Testimony of Eric C. Olson
Deputy Director, Center for Voting and Democracy
Before the Maryland Special
Committee on Voting Systems and Procedure, January 4,
2001
Thank you, Secretary Willis, and members of
the committee for this opportunity to testify on voting systems and
procedures in the state of Maryland.
I am deputy director of the Center for Voting and
Democracy, a national non-partisan, non-profit organization that
studies elections - local, state, federal, and international - and
advocates reforms to promote increased participation as well as
strong and fair representation. We were founded in 1992, and are
Maryland-based - in the city of Takoma Park. Our Center's president
is former Congressman and presidential candidate, John B. Anderson.
We have particular expertise in alternative
election systems like instant runoff voting and forms of
proportional representation used within the United States and
throughout the democratic world, as well as in redistricting and
other areas. We have a keen understanding of the importance voting
equipment plays in selecting public officials - and for us it runs
far deeper than even the crucial issues illuminated about punchcards
and chads in Florida. The choice of voting technology can either
constrain voters and public officials from taking advantage of
election system advancements available today and in the future, or
it will provide flexibility. We hope the committee will recommend
equipment that gives us the greatest flexibility possible to improve
our voting systems in the future.
I have provided a number of attachments that
address more specifically some of the voting system reforms in which
we specialize like instant runoff voting and proportional
representation, and I have provided copies of fact sheets also
available on our website, www.fairvote.org, comparing and
contrasting various voting equipment, as well as other materials
that may interest the committee. Because much specific information
is available in these supplementary documents, I will be providing
more general comments in my testimony today, and I am available to
answer any questions today or in the future.
Modernizing our voting equipment will mark a
crucial step forward - both in restoring democratic confidence after
this divisive election, but also in moving away from antiquated
voting machines that can hold us back from implementing advanced,
fairer voting methods used in much of the rest of the world.
Only fifty percent of Americans vote in our most
important national elections - far fewer cast ballots in federal
off-presidential election years, and even fewer vote in state and
local elections. Important as it is to retain the trust of the fifty
percent who do vote, it is equally crucial to examine reforms that
will bring the rest of our citizens to the polls.
The Center for Voting and Democracy supports
efforts at the federal level and in the states to conduct a
comprehensive study of possible reforms such as voting by mail and
Internet, looking at ballot design, polling times and places, and
more. Purchasing new voting machines should be done in conjunction
with an eye toward the future direction of reforms - if, for
example, we expect to vote by mail en masse in the future, certain
machinery is better than others; if we expect to use instant runoff
voting, where voters rank candidates, we will want computerized
machines or optical scanners.

DATASET RECORDS:
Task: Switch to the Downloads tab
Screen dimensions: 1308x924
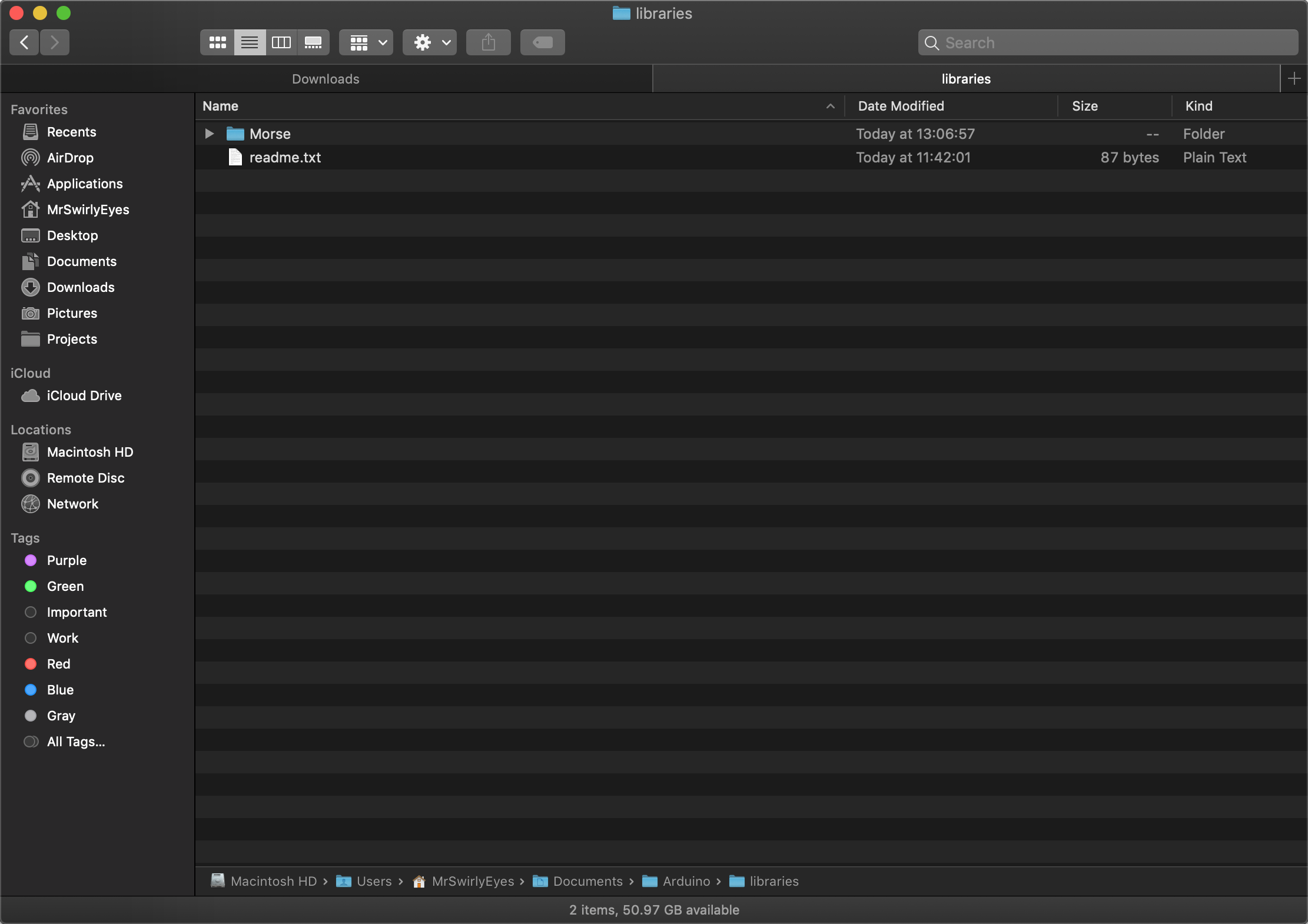Action: pos(326,79)
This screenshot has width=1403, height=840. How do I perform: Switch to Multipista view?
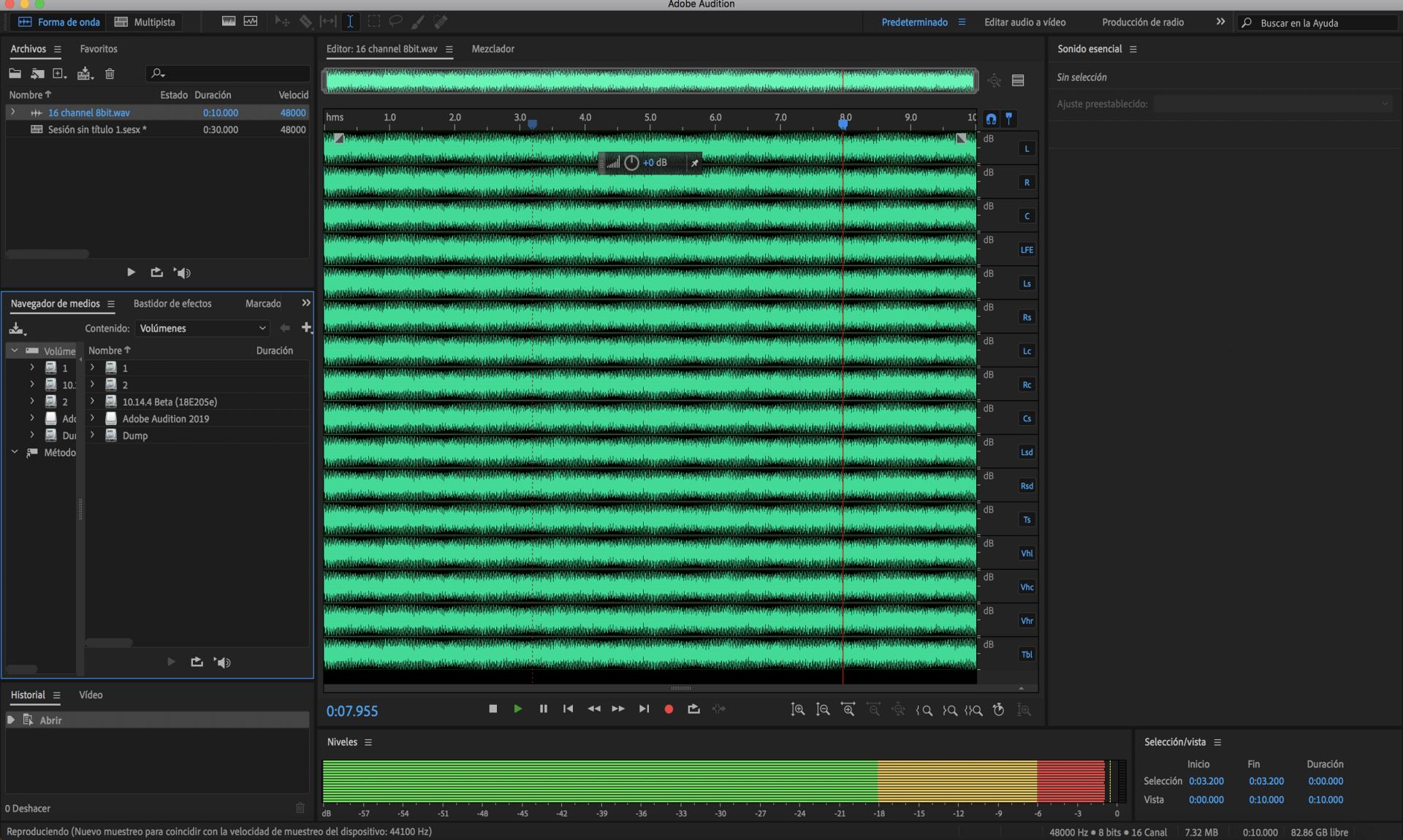(x=145, y=22)
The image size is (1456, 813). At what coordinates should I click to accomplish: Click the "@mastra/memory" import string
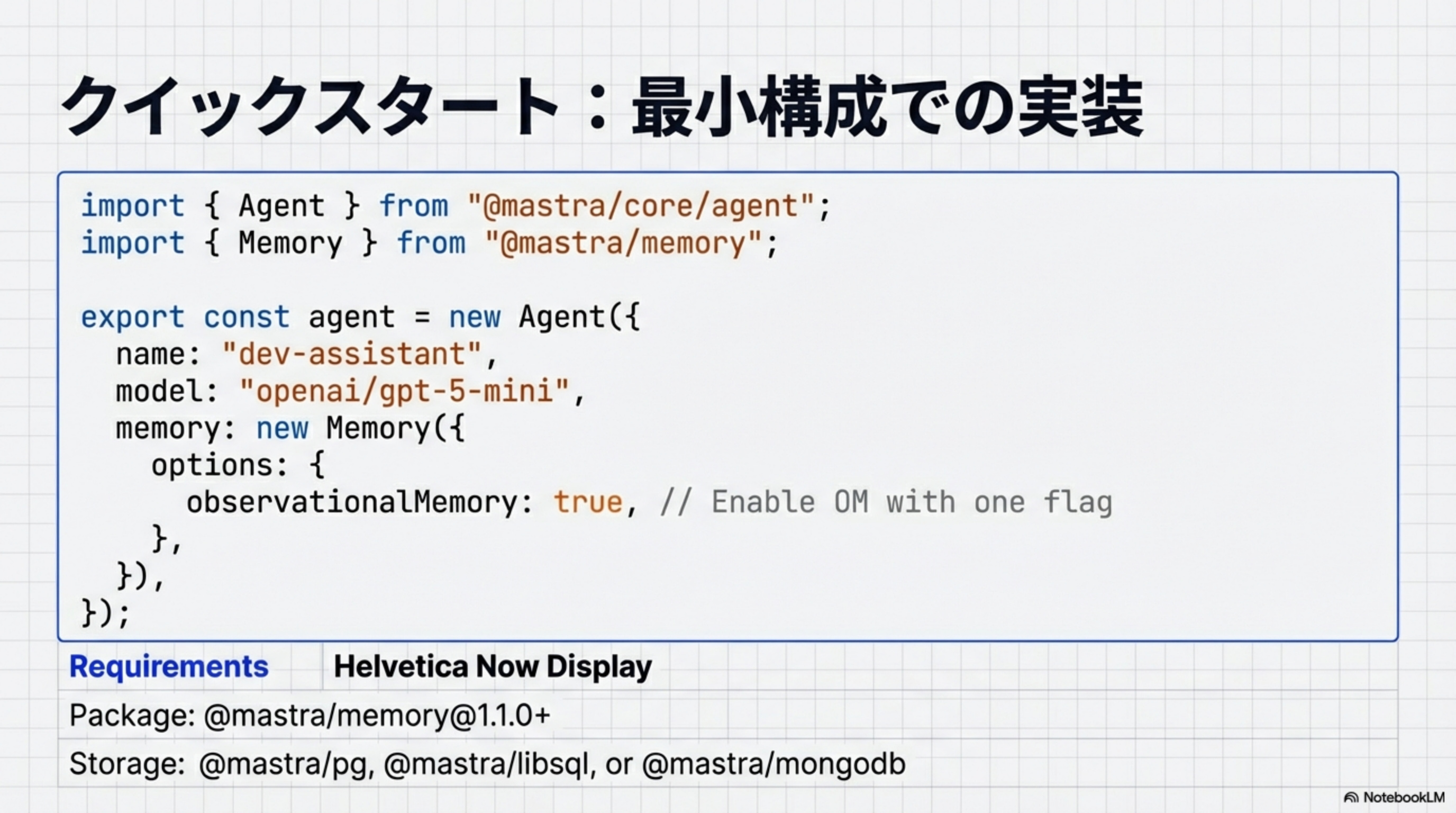pyautogui.click(x=623, y=243)
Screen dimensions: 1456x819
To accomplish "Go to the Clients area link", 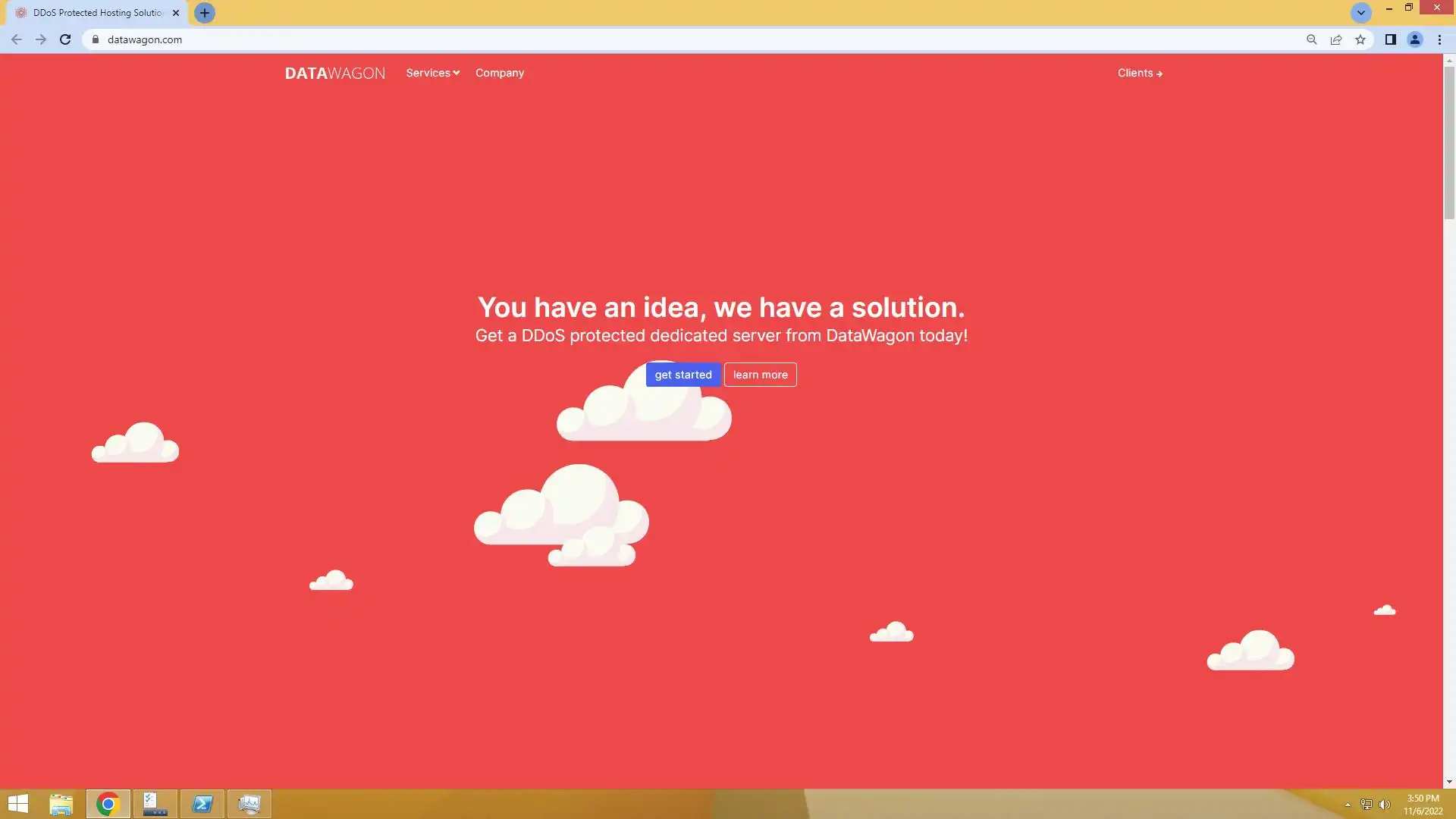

EXERCISES:
a: Using the testimony, answer the following:
(i) In what year was the Center for Voting and Democracy founded?
(ii) Which website is given as the place where the fact sheets are also available?
(iii) What share of Americans vote in the most important national elections?
b: Rewrite the entries from the line containing "The image size" through the last line of the entries, both included, replacing "accomplish" with "complete" and keeping everything else the same. Leave the pictures out.

COMPLETED EXERCISE:
a:
(i) 1992
(ii) www.fairvote.org
(iii) Fifty percent

b:
The image size is (1456, 813). At what coordinates should I click to complete: Click the "@mastra/memory" import string
pyautogui.click(x=623, y=243)
Screen dimensions: 1456x819
To complete "Go to the Clients area link", 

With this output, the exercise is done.